= Problem to work on =
Copy out the lines of the data below word for word, from the line containing "The height and" up to and including the final line of the data. Leave the pictures out of your copy.

Records about locating elements on screens:
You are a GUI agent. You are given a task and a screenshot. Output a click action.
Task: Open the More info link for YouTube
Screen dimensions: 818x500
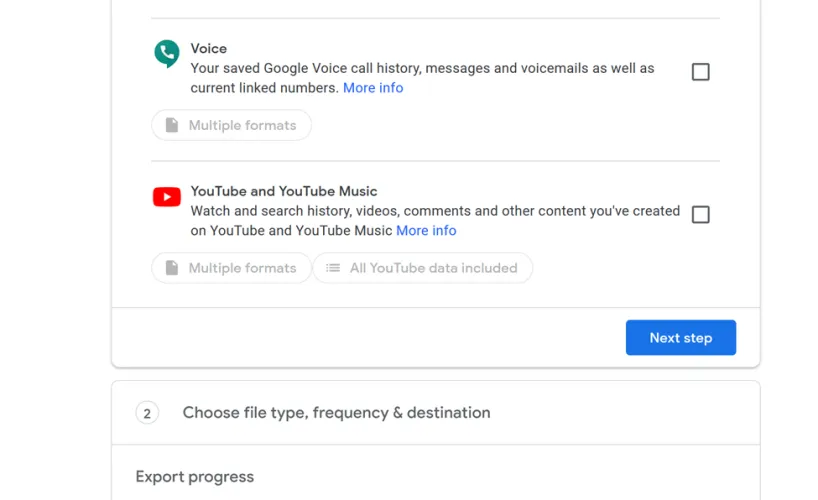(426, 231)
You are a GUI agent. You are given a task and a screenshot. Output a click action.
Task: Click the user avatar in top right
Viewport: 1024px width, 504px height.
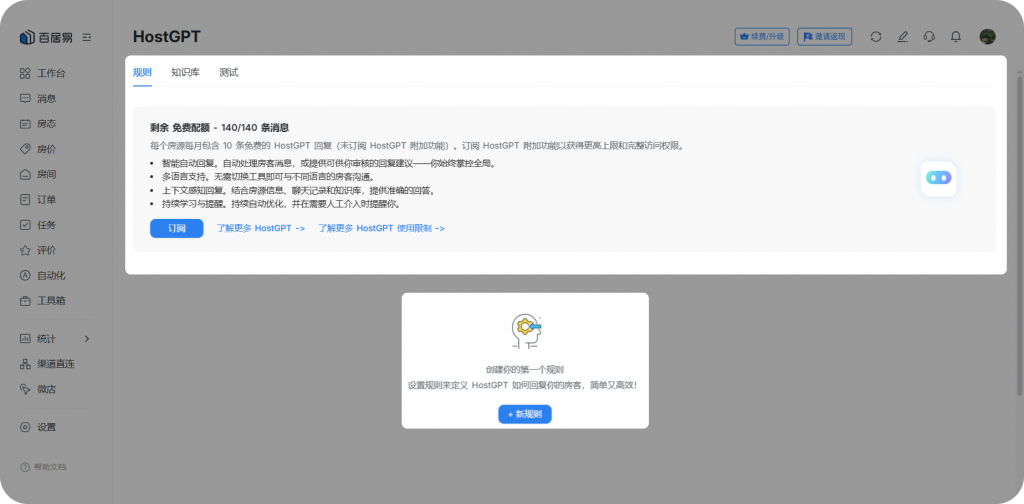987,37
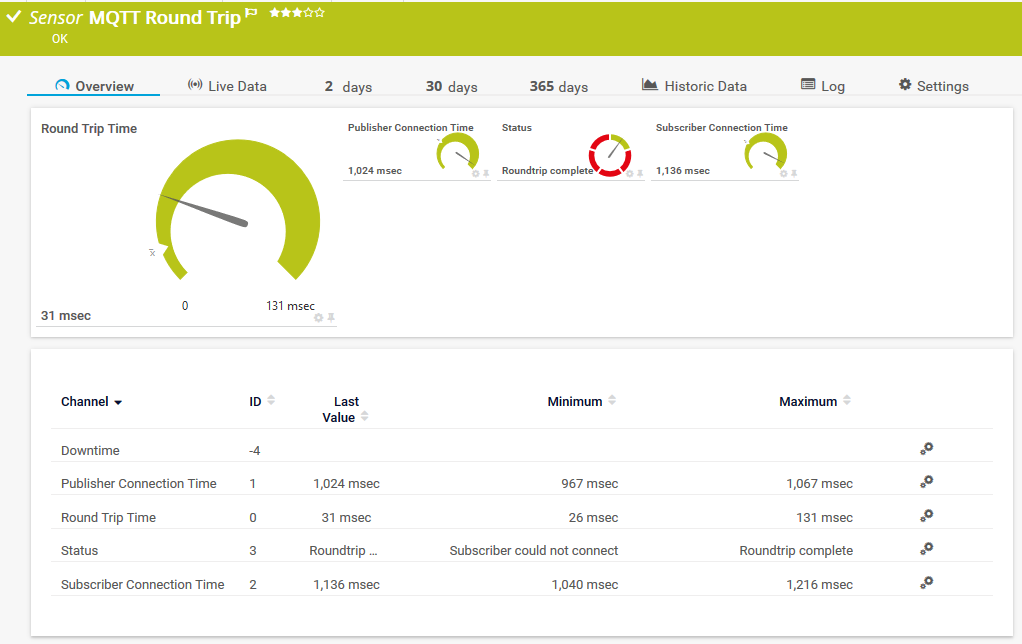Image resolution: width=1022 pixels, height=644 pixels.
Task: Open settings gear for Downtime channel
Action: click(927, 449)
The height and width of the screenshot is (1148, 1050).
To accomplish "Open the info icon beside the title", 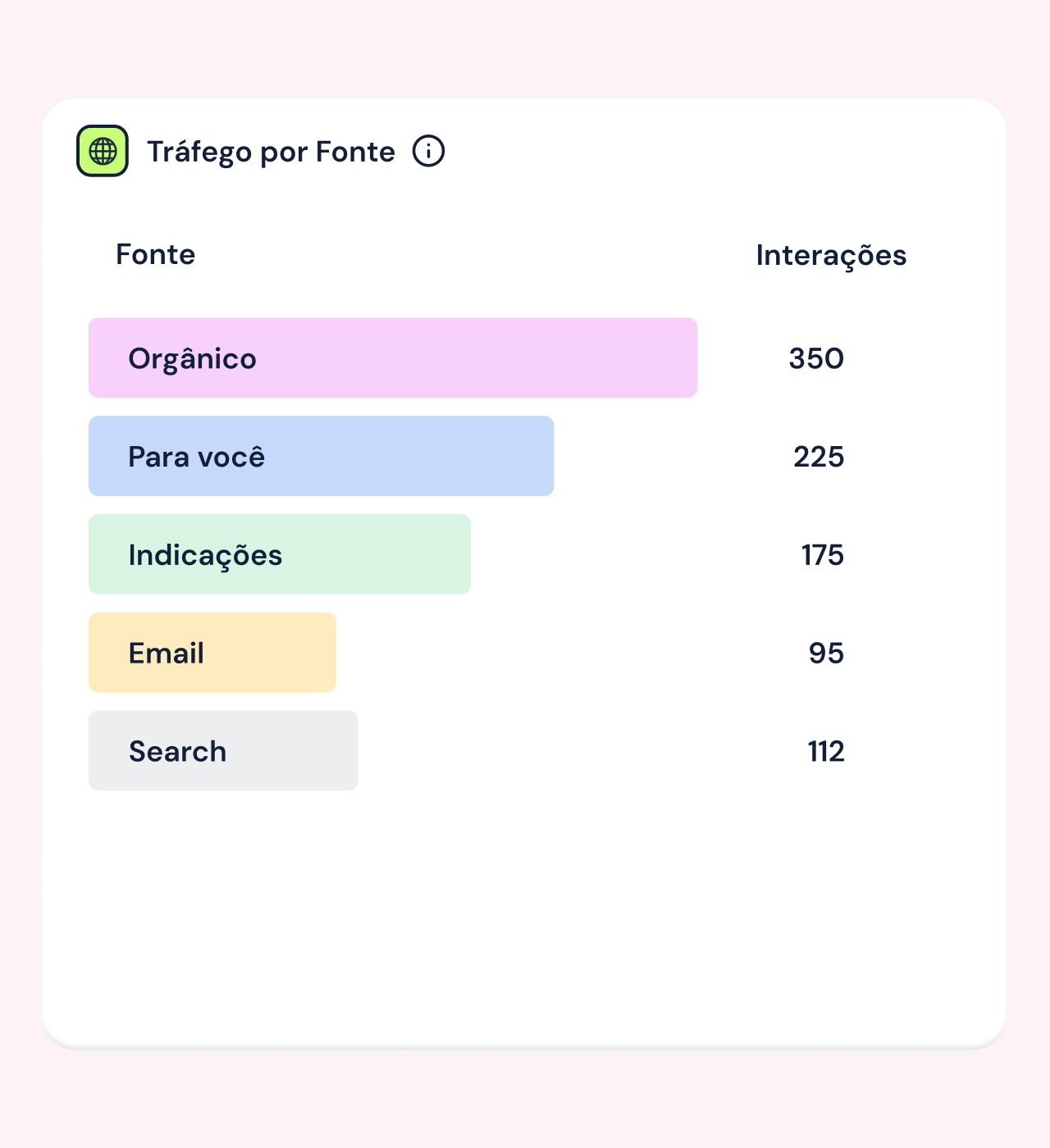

= Final result =
The height and width of the screenshot is (1148, 1050).
To accomplish "Open the info icon beside the title", 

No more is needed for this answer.